*Records contained in a dataset*.
= = = = =

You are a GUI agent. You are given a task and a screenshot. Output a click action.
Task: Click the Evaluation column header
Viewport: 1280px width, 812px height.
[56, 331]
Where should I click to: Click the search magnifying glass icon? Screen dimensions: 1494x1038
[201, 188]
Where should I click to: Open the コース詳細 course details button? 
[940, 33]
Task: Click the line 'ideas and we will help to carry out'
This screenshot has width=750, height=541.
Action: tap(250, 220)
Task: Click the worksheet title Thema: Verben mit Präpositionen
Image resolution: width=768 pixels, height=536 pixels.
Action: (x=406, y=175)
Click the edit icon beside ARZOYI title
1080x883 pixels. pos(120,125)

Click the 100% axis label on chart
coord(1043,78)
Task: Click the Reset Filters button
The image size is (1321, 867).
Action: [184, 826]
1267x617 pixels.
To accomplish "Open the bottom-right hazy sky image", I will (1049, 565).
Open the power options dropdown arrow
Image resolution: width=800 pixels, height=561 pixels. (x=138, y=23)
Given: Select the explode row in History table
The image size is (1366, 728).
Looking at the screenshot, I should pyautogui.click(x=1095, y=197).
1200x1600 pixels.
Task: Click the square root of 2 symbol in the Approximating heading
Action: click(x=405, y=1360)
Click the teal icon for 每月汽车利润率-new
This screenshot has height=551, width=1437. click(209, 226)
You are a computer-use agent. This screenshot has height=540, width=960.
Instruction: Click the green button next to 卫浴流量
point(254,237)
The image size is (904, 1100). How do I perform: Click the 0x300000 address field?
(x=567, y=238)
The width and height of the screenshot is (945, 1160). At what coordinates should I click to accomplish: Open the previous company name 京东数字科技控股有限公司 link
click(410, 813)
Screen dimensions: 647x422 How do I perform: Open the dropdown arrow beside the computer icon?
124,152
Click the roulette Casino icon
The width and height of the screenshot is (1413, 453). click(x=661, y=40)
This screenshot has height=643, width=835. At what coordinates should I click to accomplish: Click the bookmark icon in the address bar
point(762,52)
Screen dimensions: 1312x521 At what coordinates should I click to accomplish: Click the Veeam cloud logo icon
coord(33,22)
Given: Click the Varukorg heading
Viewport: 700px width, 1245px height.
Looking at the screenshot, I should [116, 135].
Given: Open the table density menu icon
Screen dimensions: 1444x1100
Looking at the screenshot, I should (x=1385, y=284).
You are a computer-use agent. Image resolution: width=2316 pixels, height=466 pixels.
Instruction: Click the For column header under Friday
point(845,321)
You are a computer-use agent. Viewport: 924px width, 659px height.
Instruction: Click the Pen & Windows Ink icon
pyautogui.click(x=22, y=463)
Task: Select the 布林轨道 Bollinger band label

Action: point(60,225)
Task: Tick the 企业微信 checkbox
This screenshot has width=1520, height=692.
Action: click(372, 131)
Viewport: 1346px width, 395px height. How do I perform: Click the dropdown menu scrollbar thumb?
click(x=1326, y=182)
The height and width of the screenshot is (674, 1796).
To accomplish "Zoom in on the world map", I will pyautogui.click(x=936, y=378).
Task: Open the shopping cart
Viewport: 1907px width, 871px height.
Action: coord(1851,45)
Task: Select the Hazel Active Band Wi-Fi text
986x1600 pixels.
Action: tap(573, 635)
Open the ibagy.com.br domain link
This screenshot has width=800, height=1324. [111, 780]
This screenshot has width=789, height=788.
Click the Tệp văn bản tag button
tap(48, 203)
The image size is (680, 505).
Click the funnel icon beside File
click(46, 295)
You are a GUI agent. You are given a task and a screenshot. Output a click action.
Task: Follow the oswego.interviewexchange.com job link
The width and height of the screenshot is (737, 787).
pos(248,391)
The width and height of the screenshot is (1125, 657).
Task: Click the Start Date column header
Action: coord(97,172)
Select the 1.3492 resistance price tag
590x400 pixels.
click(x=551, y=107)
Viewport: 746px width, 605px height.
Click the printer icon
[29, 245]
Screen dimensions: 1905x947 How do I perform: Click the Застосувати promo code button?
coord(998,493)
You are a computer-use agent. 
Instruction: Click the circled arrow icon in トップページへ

= = = = =

*Assigned task*. Which lines hold the word "agent"? Return all of them from the records above.

*Final answer*.
You are a GUI agent. You are given a task and a screenshot. Output a click action.
You are a computer-use agent. This screenshot has height=540, width=960.
You are a computer-use agent. Image resolution: width=2316 pixels, height=466 pixels.
You are a computer-use agent. Viewport: 924px width, 659px height.
You are a GUI agent. You are given a task and a screenshot. Output a click action.
You are a computer-use agent. 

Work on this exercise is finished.